Gelesen: Emily Tesh – “Some Desperate Glory”

Das ist mal richtig gute Science Fiction! Holla, the Forest Fairy! Military SF und Weltenbauen und ein sinniger Umgang mit Paralleluniversen. Doch, ich habe Teshs Erstling, der auch gleich den Hugo Award bekommen hat, sehr gerne gelesen.

Sehr schön das von ihr ausgedachte Zuchtprogramm, wonach nur die bestaussehendsten jungen Frauen mit dem vermeintlich wertvollsten Erbgut der “Nursery” zugewiesen um dort, natürlich nur von den höheren Dienstgraden, zur Repopulation benutzt zu werden. Sowie zur Brutpflege, bis die Kinder im Alter von sieben Jahren ihre militärische Ausbildung beginnen. Als in der Heldin, einer strenggläubigen vom und im System erzogenen Siebzehnjährigen die Erkenntnis dessen wächst, was eigentlich geschieht, kann sie das nur so ausdrücken, dass der Kommandeur ihrer Schwester “wehgetan” habe (“he hurt her”). Bis sie das Wort Vergewaltigung (“rape”) laut ausspricht, dauert es einige Paralleluniversen und Erkenntnisschritte, unter anderem der, dass sie als nächste dran sein soll.

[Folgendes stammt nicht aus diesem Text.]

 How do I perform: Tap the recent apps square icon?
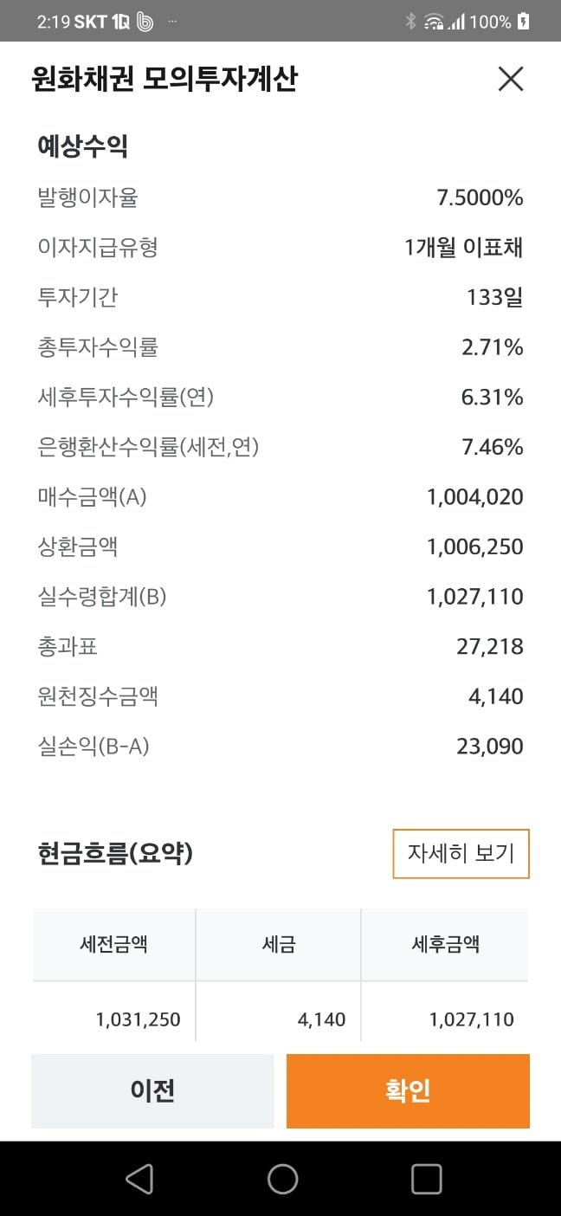pos(426,1179)
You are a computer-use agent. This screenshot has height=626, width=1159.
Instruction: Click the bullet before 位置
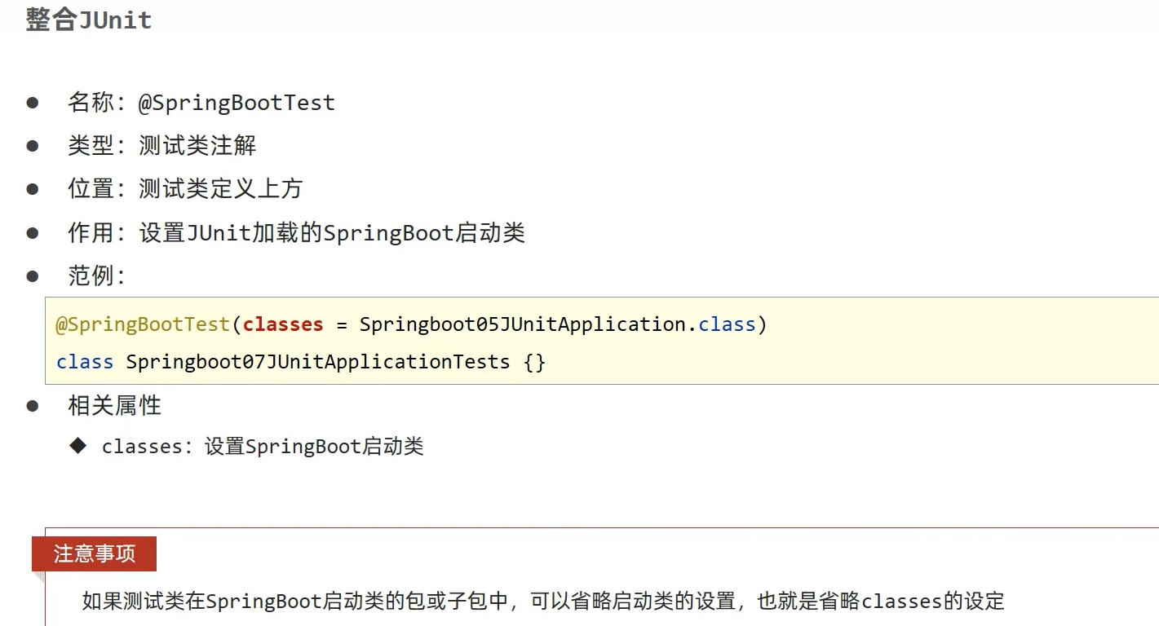click(x=33, y=189)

Einschränkungen? Ja. Dass Zwillingsheldin und -held unbedingt lesbisch respektive schwul sein müssen? Nun ja. Ich schreibs der Jugend der Autorin (30 beim Schreiben) zu. Wie auch die langanhaltende Diskussion über das “richtige” Pronomen (they/them) für die Zuordnung des Alien. Da hätte das Lektorat ein bißchen mehr eingreifen dürfen. Weil’s aber insgesamt ein guter Wurf ist, empfehle ich, darüber den Mantel des Schweigens zu legen und zu lesen! Lesen! Lesen!